The 11th Annual Sedgwick Lecture with Professor Heather Love

Boston University Sedgwick Lecture with Dr. Heather Love

To Be Real: The Passion of the Self in Queer Writing

March 30, 2023 at 5pm

The Howard Thurman Center
808 Commonwealth Avenue
Brookline, MA 02446

There will also be a post-lecture lunch discussion with Professor Love for undergraduate and graduate students on Friday, March 31, at noon in the Eichenbaum Colloquium Room at the Kilachand Honors College, 610 Commonwealth Avenue.
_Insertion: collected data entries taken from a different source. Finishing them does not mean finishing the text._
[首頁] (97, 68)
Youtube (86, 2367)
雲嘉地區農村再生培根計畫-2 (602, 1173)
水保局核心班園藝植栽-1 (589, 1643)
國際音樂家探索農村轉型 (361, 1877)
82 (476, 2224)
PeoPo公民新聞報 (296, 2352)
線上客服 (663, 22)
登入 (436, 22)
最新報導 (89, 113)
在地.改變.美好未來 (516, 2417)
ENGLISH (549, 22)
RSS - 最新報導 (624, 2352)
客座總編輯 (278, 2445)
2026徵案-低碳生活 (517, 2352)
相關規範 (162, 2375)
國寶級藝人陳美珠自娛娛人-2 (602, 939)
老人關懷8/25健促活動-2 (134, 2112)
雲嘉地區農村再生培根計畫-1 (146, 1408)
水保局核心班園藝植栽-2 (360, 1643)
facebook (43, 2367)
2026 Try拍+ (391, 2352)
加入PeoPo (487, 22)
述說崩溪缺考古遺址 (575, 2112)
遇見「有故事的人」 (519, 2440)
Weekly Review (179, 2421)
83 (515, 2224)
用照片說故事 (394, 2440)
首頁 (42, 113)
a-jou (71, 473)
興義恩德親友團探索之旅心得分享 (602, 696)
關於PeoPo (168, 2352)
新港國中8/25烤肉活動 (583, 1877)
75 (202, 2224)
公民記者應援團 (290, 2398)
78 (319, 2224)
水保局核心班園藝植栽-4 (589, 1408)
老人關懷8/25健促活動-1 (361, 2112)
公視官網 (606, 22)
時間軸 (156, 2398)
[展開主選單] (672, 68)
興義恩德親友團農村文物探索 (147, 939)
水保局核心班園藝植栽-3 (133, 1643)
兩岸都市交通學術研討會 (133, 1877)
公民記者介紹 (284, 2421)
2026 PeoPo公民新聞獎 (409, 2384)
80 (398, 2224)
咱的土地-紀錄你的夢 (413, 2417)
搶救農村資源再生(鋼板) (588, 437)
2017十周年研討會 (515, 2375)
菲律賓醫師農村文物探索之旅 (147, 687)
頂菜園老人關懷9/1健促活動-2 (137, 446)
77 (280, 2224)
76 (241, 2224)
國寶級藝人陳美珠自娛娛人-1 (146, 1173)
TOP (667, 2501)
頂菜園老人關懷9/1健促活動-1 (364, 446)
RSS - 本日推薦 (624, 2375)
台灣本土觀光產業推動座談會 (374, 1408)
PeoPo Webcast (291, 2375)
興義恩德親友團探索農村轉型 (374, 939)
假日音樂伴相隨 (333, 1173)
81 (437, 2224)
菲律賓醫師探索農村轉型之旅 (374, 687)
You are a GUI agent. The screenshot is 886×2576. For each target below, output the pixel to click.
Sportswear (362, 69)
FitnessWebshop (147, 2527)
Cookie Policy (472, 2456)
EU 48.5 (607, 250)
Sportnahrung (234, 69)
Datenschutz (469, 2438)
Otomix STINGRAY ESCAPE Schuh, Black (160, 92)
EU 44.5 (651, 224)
Thanks to a generous donation from the Eve Kosofsky Sedgwick Foundation and H. A. Sedgwick, the lecture will be professionally recorded and made available after the event on the event website. The lecture will not be Zoomed. 

About Dr. Heather Love

Heather Love, Professor of English at the University of Pennsylvania, received her A.B. from Harvard and her Ph.D. from the University of Virginia. Her research interests include gender and sexuality studies, twentieth-century literature and culture, affect studies, sociology and literature, disability studies, film and visual culture, and critical theory. She is the author of Feeling Backward: Loss and the Politics of Queer History (Harvard) and the editor of a special issue of GLQ on Gayle Rubin (“Rethinking Sex”) and the co-editor of a special issue of Representations (“Description Across Disciplines”). She has written on topics including comparative social stigma, compulsory happiness, transgender fiction, spinster aesthetics, and reading methods in literary studies.

About the Lecture, from Dr. Heather Love

The rise of queer theory around 1990 represents the convergence of two intellectual movements: post-structuralism and identity politics. The combination of philosophical skepticism about identity and investment in minority experience is the signature of queer writing. Since its inception, queer criticism has been known for its rigorous interrogation of the grounds of personhood. But it is also known for its renovation of academic style in the direction of the personal and the anecdotal. Early critics broke with scholarly convention to include narrative, slang, obscenity, song lyrics, and passages of heightened emotion. The tension between “subjectless critique” and self-revelation is everywhere in the field, but has mostly gone unnoticed. It is visible in two signal statements from the early 1990s. In Gender Trouble (1990), Judith Butler cited Nietzsche’s dictum that there is no “doer behind the deed” to question the grammar of the self. At almost the same moment, Eve Kosofsky Sedgwick countered a century of writing about homosexuality from a clinical distance, arguing that “Queer can only signify properly in the first person.” In this talk, I will address this defining tension in the field, which values both the undermining of the self and personal authenticity.  My central text will be a crucial early work of queer/trans theory, Susan Stryker’s “My Words to Victor Frankenstein Above the Village of Chamounix: Performing Transgender Rage.” Finally, I will reflect on the afterlife of this defining tension in the rise of contemporary queer autotheory.